The ossicles are suspended from the roof of the middle ear cavity by tiny ligaments, and the malleus is connected to the tympanic membrane by a ligament, as well. In addition, there are two muscles located in the middle ear space. One is called the stapedius. It is attached to the stapes and contracts when very loud sounds are detected. The opening for the Eustachian tube is located at the front wall of the middle ear cavity, and the other end opens in the upper, back part of the throat. The Eustachian tube is a muscular tunnel that opens and closes to provide fresh air to and drain debris from the middle ear space and to equalize the pressure between the environment and the middle ear space. It's what we try to "pop" when we're in an airplane, or an elevator, or in the mountains. Its functions are very important to maintaining the health of the middle ear space.

Inner Ear (3)

The inner ear has two divisions: one for hearing, the other for balance. The division for hearing consists of the cochlea and the nerve of hearing. The cochlea is snail-shaped, bony structure that contains three fluid-filled compartments that run the cochlea's entire length. One compartment is sandwiched between the other two, and it contains the sensory organ for hearing called the organ of Corti.

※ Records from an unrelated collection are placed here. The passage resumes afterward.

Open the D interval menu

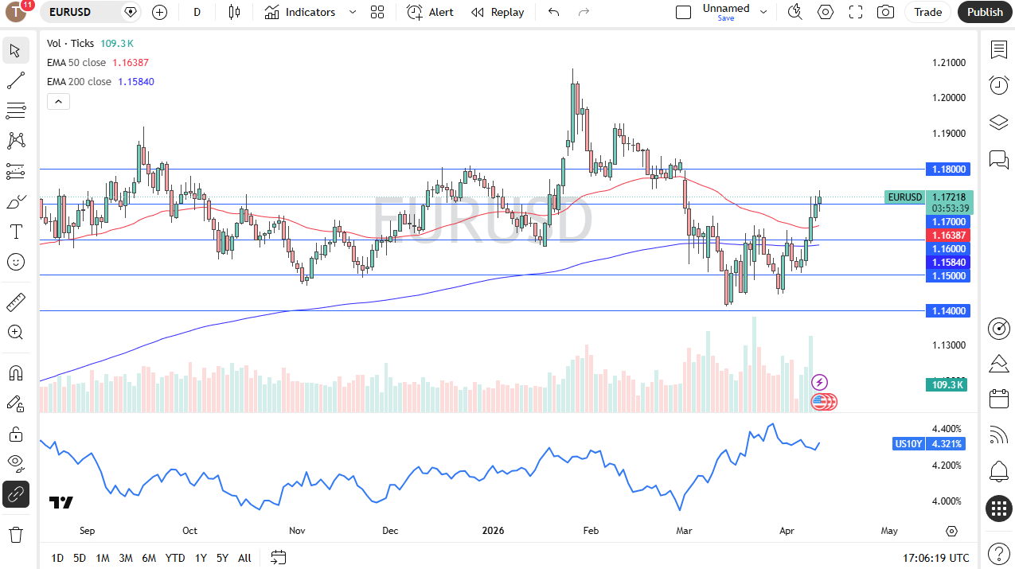tap(197, 12)
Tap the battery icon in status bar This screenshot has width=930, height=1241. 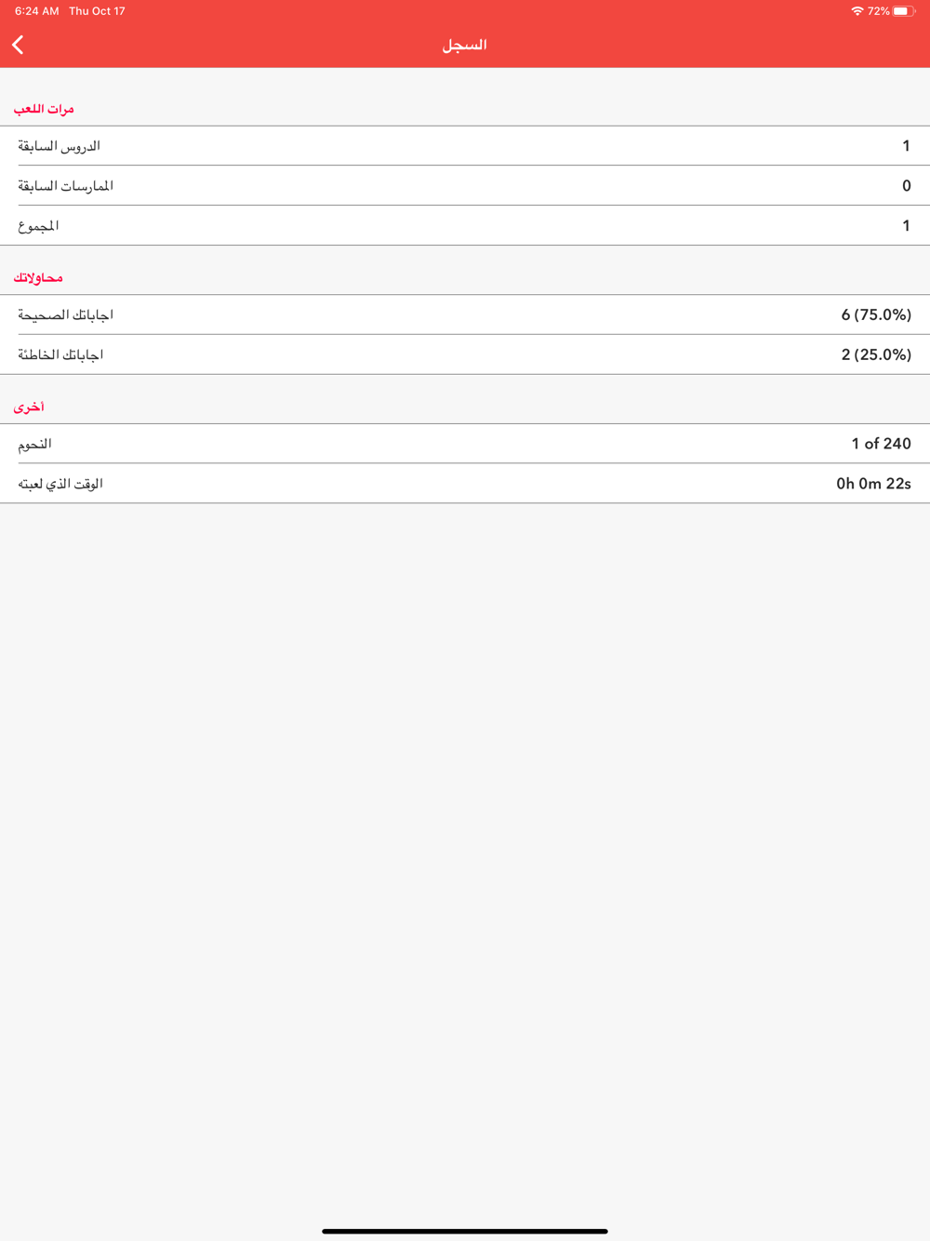click(904, 11)
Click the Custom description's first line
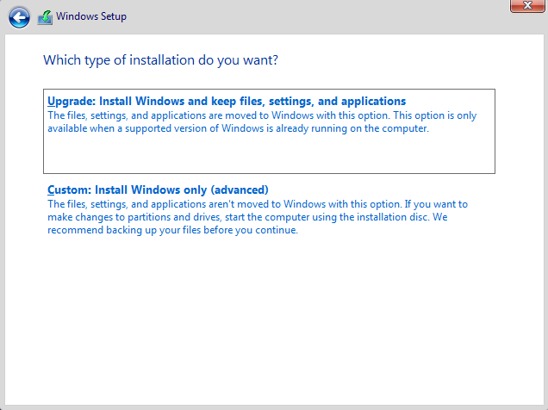 pyautogui.click(x=257, y=204)
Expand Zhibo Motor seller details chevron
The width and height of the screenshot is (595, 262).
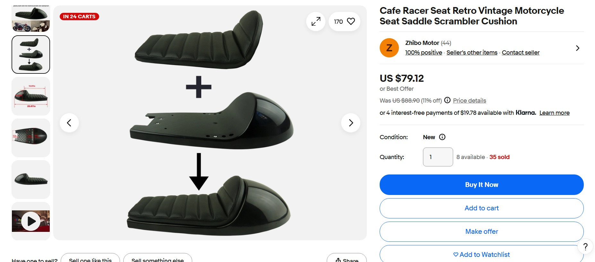[x=577, y=48]
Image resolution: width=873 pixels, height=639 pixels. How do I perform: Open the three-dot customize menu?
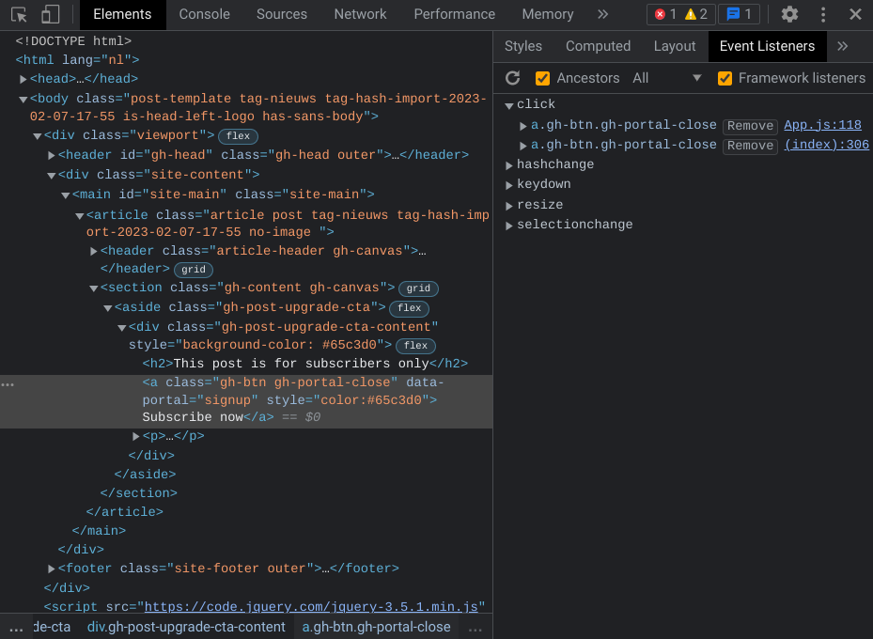point(823,14)
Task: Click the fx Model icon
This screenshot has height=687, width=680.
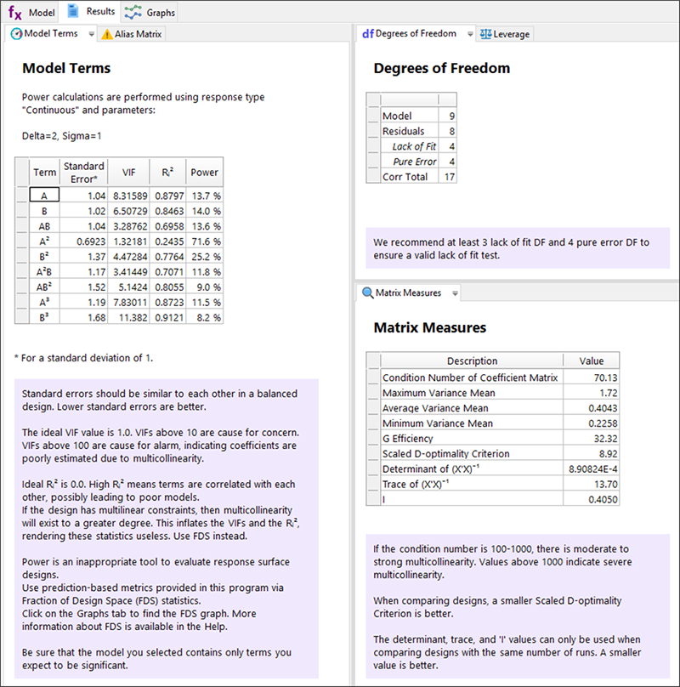Action: (x=15, y=13)
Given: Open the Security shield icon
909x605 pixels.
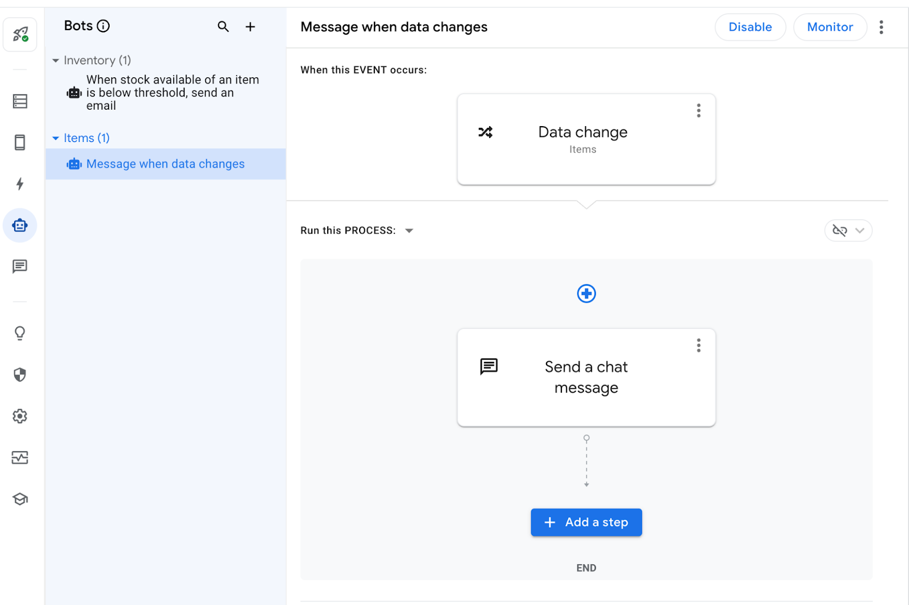Looking at the screenshot, I should click(x=20, y=374).
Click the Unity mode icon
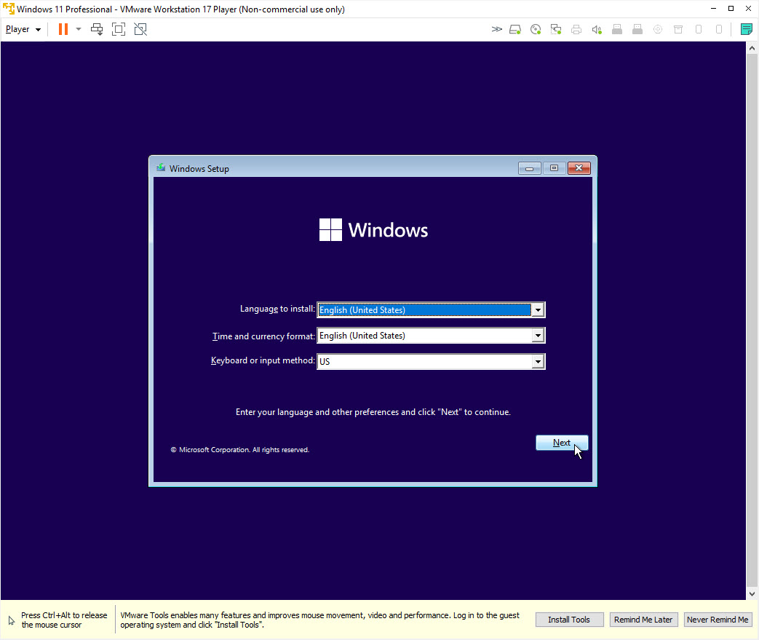Image resolution: width=759 pixels, height=640 pixels. [x=140, y=28]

The organ of Corti responds when the hydraulic energy of the cochlear fluid activates its tiny hair cells to release chemical messengers. These messengers then stimulate the nerves of hearing which carry sound stimuli to the brain. The pitch and loudness of the original acoustic signal in the ear canal determine the exact location and the number of hair cells activated on the organ of Corti.

The balance mechanism is also called the vestibular system. It too is made up of a series of fluid-filled compartments (three semi-circular canals and two larger divisions) that contain the sense organs for balance and movement. The vestibular sensors detect angular movements, direction and velocity of the head. This information about equilibrium is sent to the brain by the vestibular nerves, a functionally separate division of the auditory vestibular nerve, the VIIIth cranial nerve.

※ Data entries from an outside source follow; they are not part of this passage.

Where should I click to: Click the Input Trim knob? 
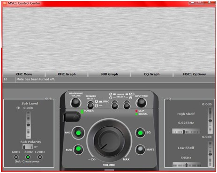[141, 103]
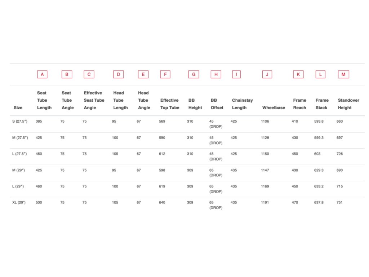This screenshot has height=277, width=369.
Task: Click the L Frame Stack marker
Action: (x=320, y=74)
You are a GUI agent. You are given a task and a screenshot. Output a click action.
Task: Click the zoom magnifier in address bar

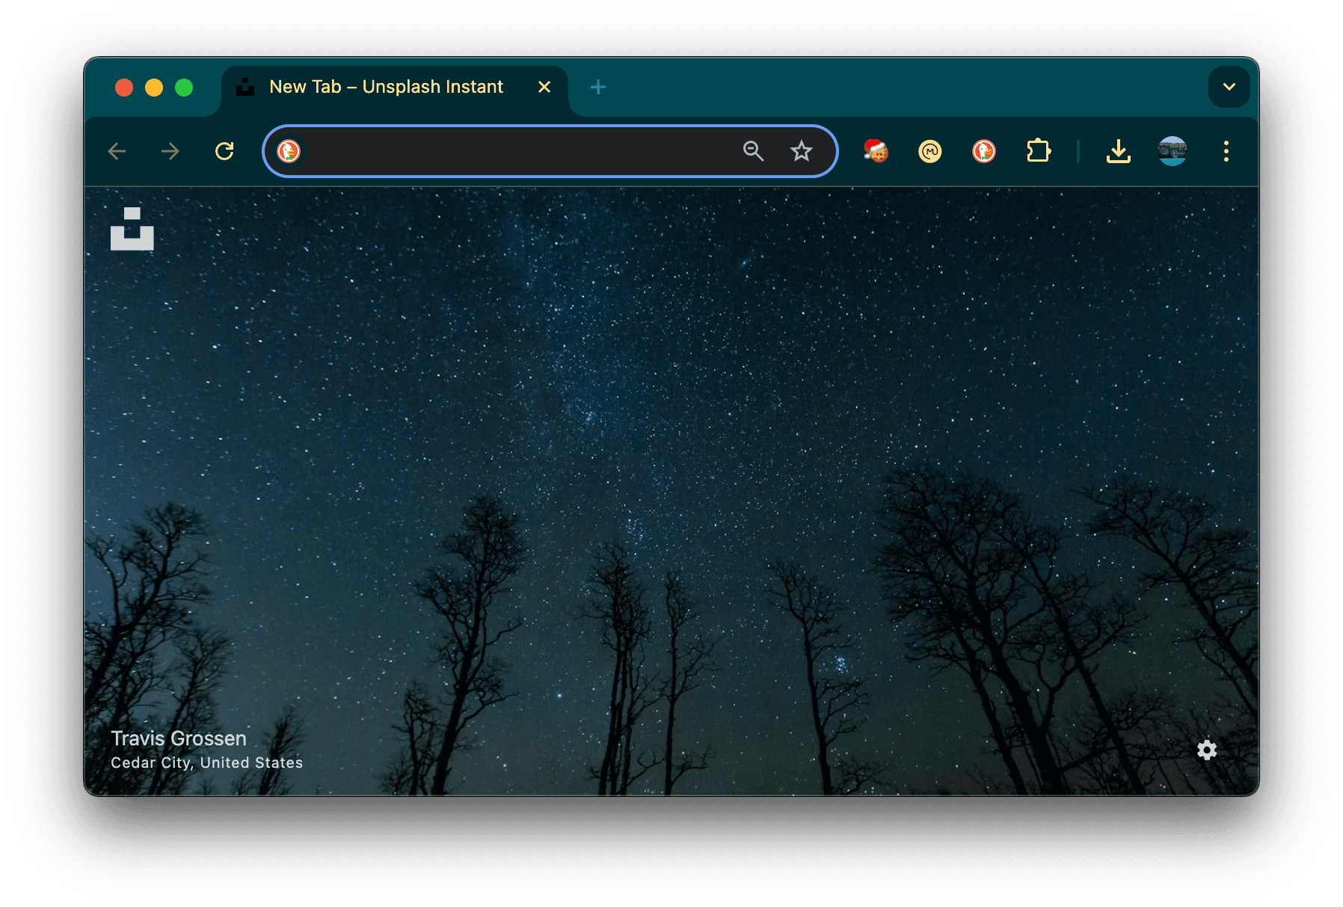(x=753, y=151)
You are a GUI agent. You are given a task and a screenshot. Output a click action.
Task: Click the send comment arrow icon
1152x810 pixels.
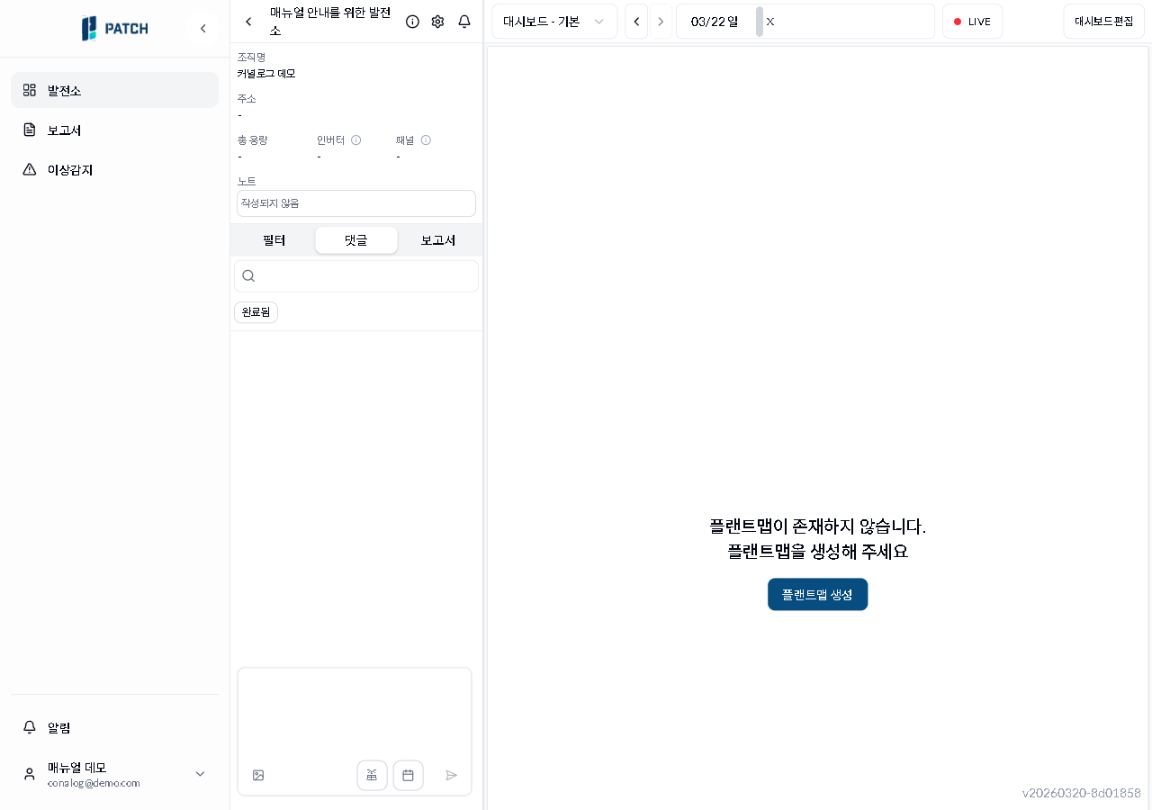pos(452,775)
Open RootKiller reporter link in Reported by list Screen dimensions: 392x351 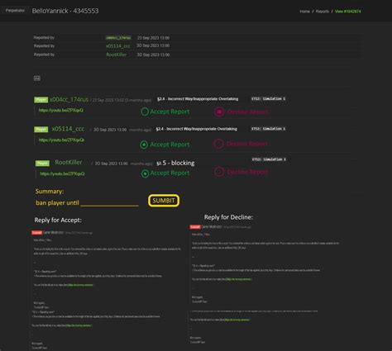pyautogui.click(x=117, y=55)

Central Auditory Pathways (4)

"Inner ear" is a collective term that encompasses the separate structures for hearing and balance. Once the auditory vestibular nerve reaches the brainstem, the balance system sends its information to brain structures responsible for processing this type of sensory information, whereas the hearing system sends its information to different parts of the brain specifically to extract the sound cues out of the electrical message brought by the nerves of hearing.

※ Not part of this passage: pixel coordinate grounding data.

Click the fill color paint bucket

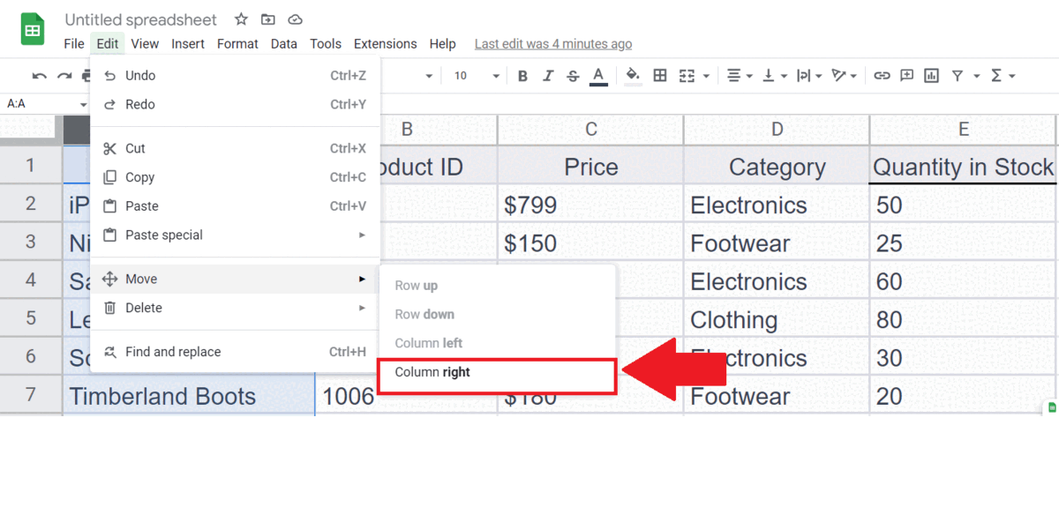(x=633, y=76)
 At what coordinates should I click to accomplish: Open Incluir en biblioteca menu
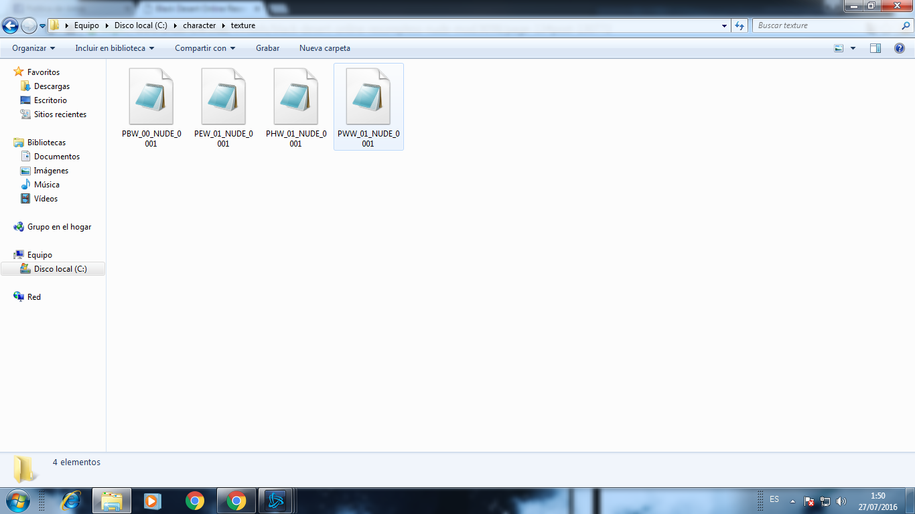click(x=115, y=48)
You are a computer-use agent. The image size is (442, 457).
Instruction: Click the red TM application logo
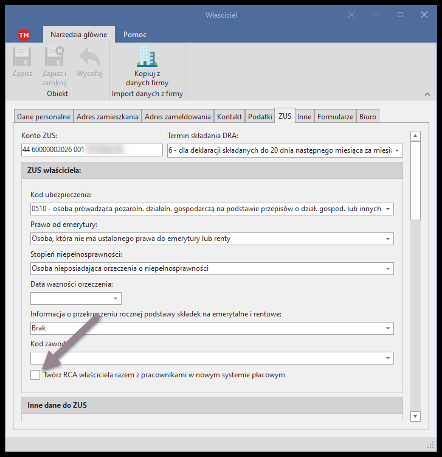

We can think of the central auditory pathways as being organized like circuits. There are short and long segments, all of which work together as the central auditory pathways or the central auditory nervous system. This system begins as the nerve of hearing enters the brainstem. From here, the neural pathway makes its way up to the cerebral cortex at the temporal lobe of the brain along the way switching back and forth from each side of the brainstem with neurons multiplying in number at each relay station along the circuit. Right ear information is directed to the left temporal lobe, and left ear information goes to the right temporal lobe. In addition, there is a transfer of information from one side of the brain to the other. In most people, the left side of the brain processes speech and other complex language functions, whereas tonal stimuli and music are deciphered by the right side of the brain.